Nisswa, MN—Ethnic and cultural education, folk music, dancing, good food and fun were significant ingredients during the 15th annual Nisswastämma in Minnesota during early June. Fiddle-builder and musician Paul Wilson is the director, who, together with a group of planners and benefactors, assembled a cast of the best Nordic folk musicians from Sweden, Denmark and Norway, plus about 150 members of the community of Scandinavian and Finnish musicians, singers and dancers from the upper midwest. Guests at the festival numbered close to two thousand.

The event began with a series of music and dance workshops on Friday, followed by an evening sampler concert, just to give a little taste of the music scheduled for the rest of the weekend. Dancing completed day one, which lead directly into the early hours of day two of the festival.
On Saturday morning, a musicians’ parade made its way through downtown Nisswa, giving the whole community an opportunity to hear some music and see colorfully costumed performers as they approached Pioneer Park and the Allspel. Then the assembled throng dispersed to five different stages for a day filled with 36 shows of Nordic folk music, dance, poetry, song and children’s activities.
Bands on tour from Norden were Ellinor Fritz and Leonor Palazzo, a rikspelman and five-string cello duo from Sweden, Jæ Sweevers, a Danish trio from Fanø, a small island on the west coast of Denmark. Peter Uhrbrand, Ole Mouritzen and Kirstine Uhrbrand performed on fiddle, accordion and keyboard, and Maar, a trio from Norway featuring Britt Pernille Frøholm on hardanger fiddle, Irene Tillung accordion, and Ellen Brekken string bass.


In addition to formal stage sets, there were smaller groups jamming under the soaring white pines. There were couples and children dancing on the outdoor dance floor, a showcase of nyckelharpa instruments, the decorating and raising of the midsummer pole, wood carving lessons and plenty of activities at the children’s tent to help the younger set learn more about the Nordic countries through crafts.

→ Listed records:
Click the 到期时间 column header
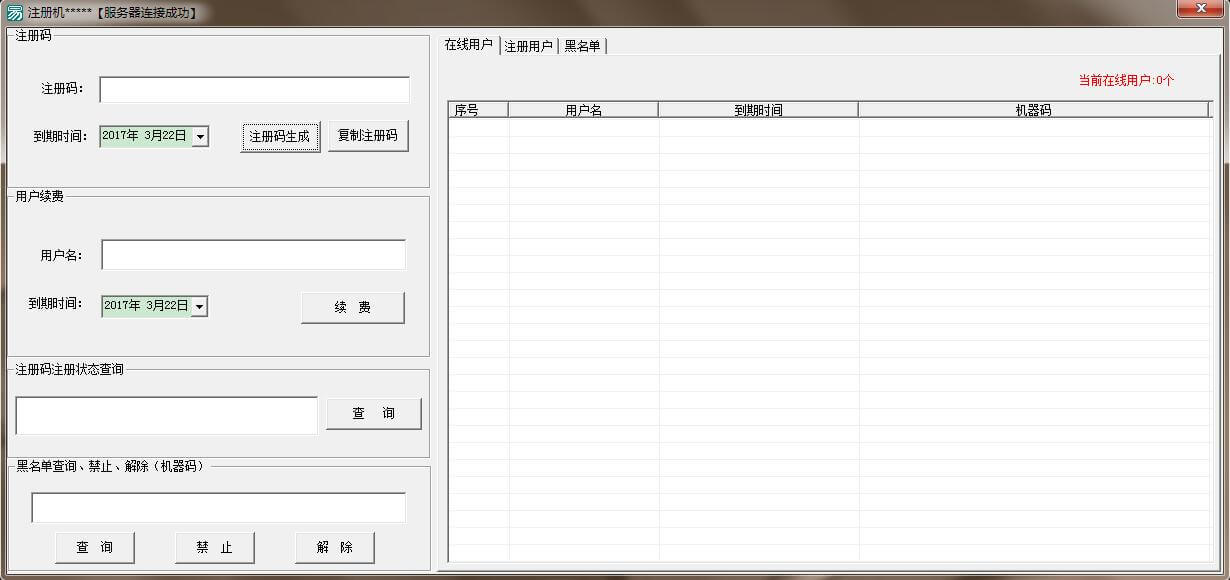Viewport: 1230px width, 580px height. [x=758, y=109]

...

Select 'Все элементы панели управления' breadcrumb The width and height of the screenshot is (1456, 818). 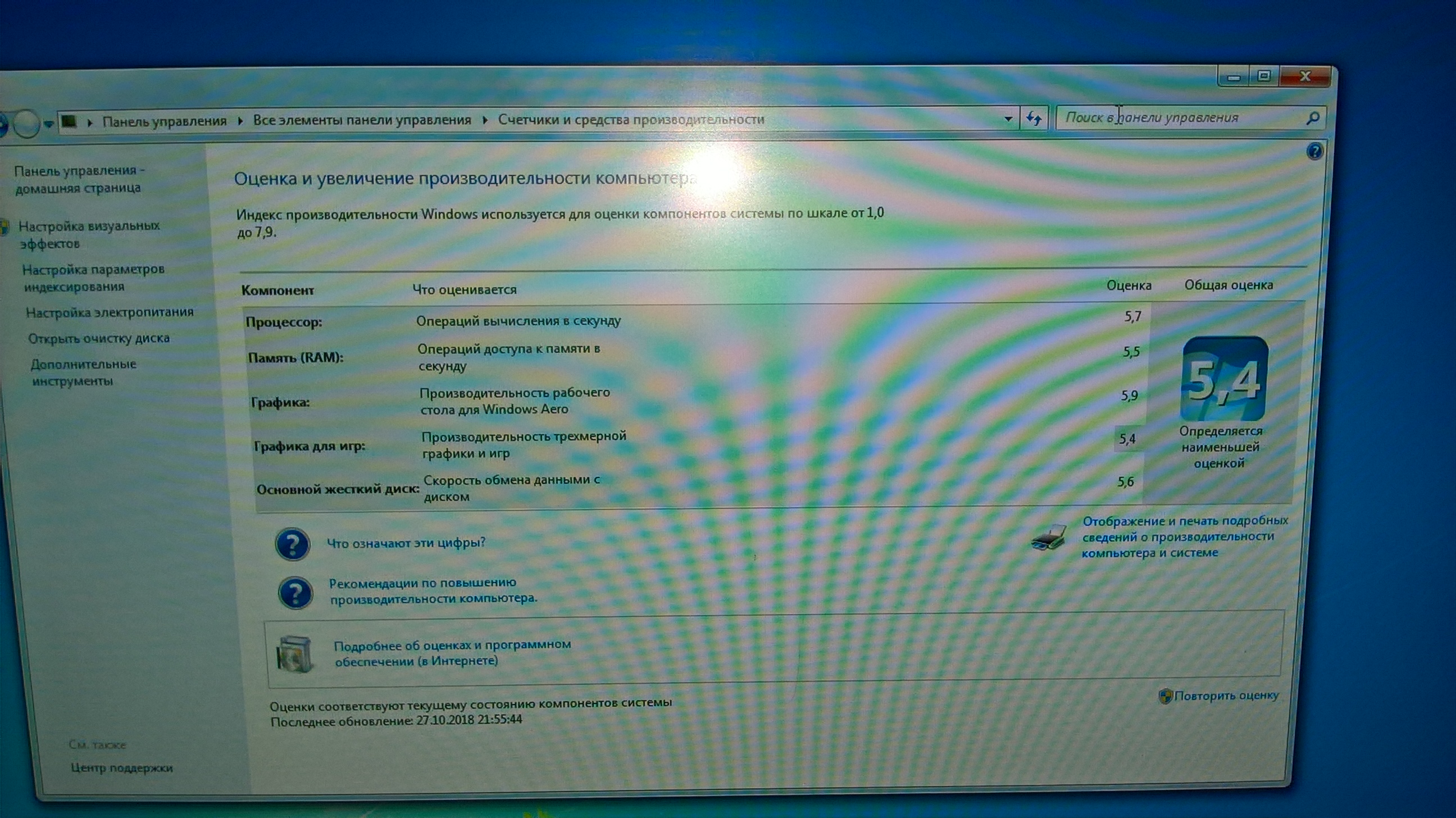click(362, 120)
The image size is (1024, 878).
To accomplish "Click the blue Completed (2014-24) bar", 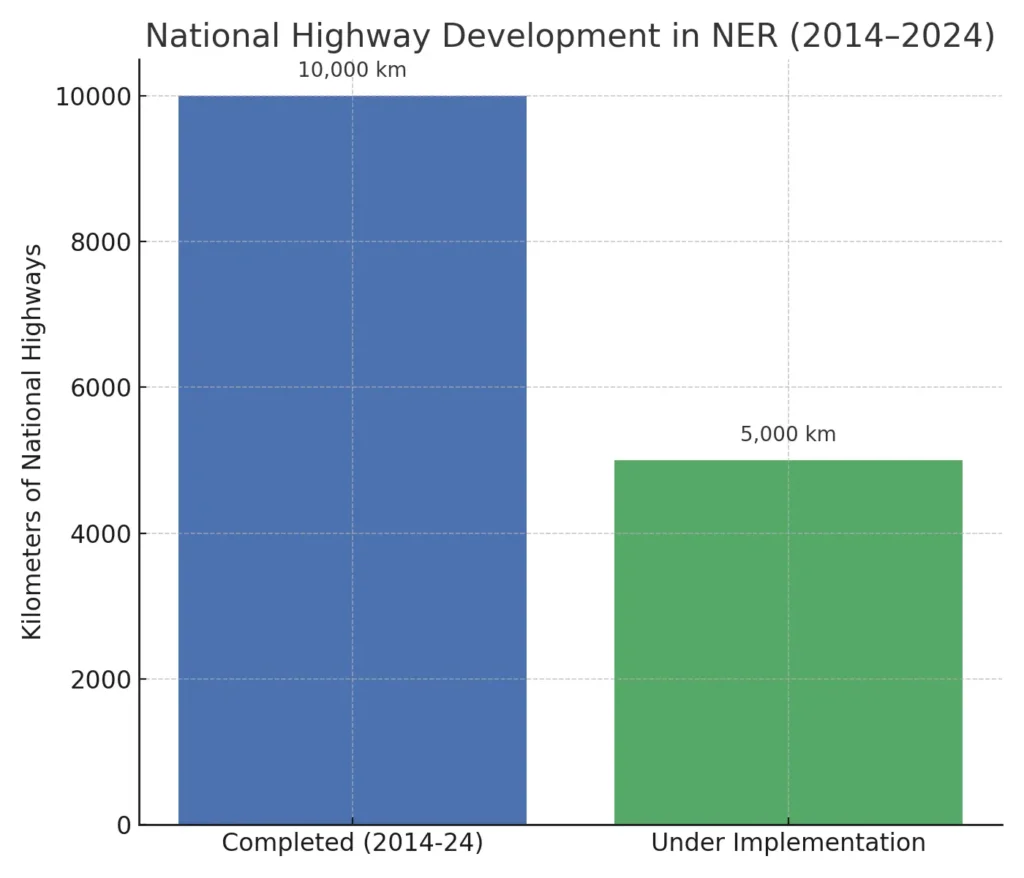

...

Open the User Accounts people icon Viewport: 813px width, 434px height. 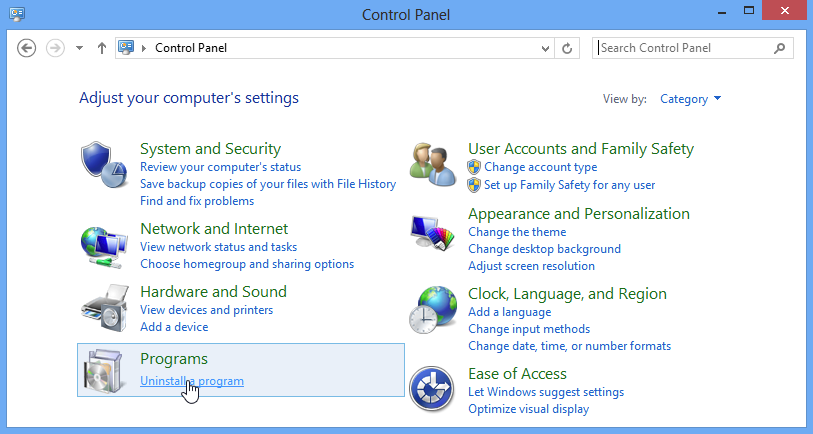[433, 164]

→ Stated problem 1: In the Nisswastämma report, who is the festival's director?
→ Stated problem 2: Summarize the Nisswastämma report in two sentences.
→ Stated problem 3: Carry on writing the Nisswastämma report, starting after its last sentence.

→ Task output 1: Paul Wilson, a fiddle-builder and musician.

→ Task output 2: The 15th annual Nisswastämma, held in Nisswa, Minnesota, in early June and directed by Paul Wilson, brought Nordic folk musicians from Sweden, Denmark and Norway together with about 150 regional Scandinavian and Finnish performers for close to two thousand guests. After Friday's workshops, sampler concert and dancing, Saturday began with a musicians' parade and offered 36 shows on five stages, along with jamming, outdoor dancing, the raising of the midsummer pole, wood carving lessons and children's crafts.

→ Task output 3:
A traditional smörgåsbord provided the needed sustenance to energize all guests, volunteers and performers so they were ready to partake of the evening dancing, which once again went into the wee hours of the morning. Each group played for 30 minutes and provided music for favorite dances from Scandinavia.

The final day for musicians included a brunch on Sunday, during which time they jammed one last time and fit in one more Telespringar before farewells sent the various groups on their way. Jæ Sweevers headed for Wisconsin, Georgia, Florida and Oregon before returning home to Denmark. Ellinor & Leonor had some gigs in the upper midwest and New York. The groups from Minnesota had steady sets of gigs throughout June as they headed for the American Swedish Institute Midsommar, Gammelgården in Scandia, the Scandinavian Hjemkomst Festival in Moorhead, the Scandinavian Festival in Roseau, Svenskarnasdag in Minneapolis, Batttery Park in New York and a new international festival in Forest City, IA.
For more information or to see videos and images from 2014 and previous events, visit or go to

The festival in 2015 is slated for June 12-13. A new workshop, building from the success of the stämma classes, will be the Harald Haugaard’s West Denmark School of Fiddling, June 14-20, 2015. For information visit

By Valorie Arrowsmith
Photography by V. S. Arrowsmith.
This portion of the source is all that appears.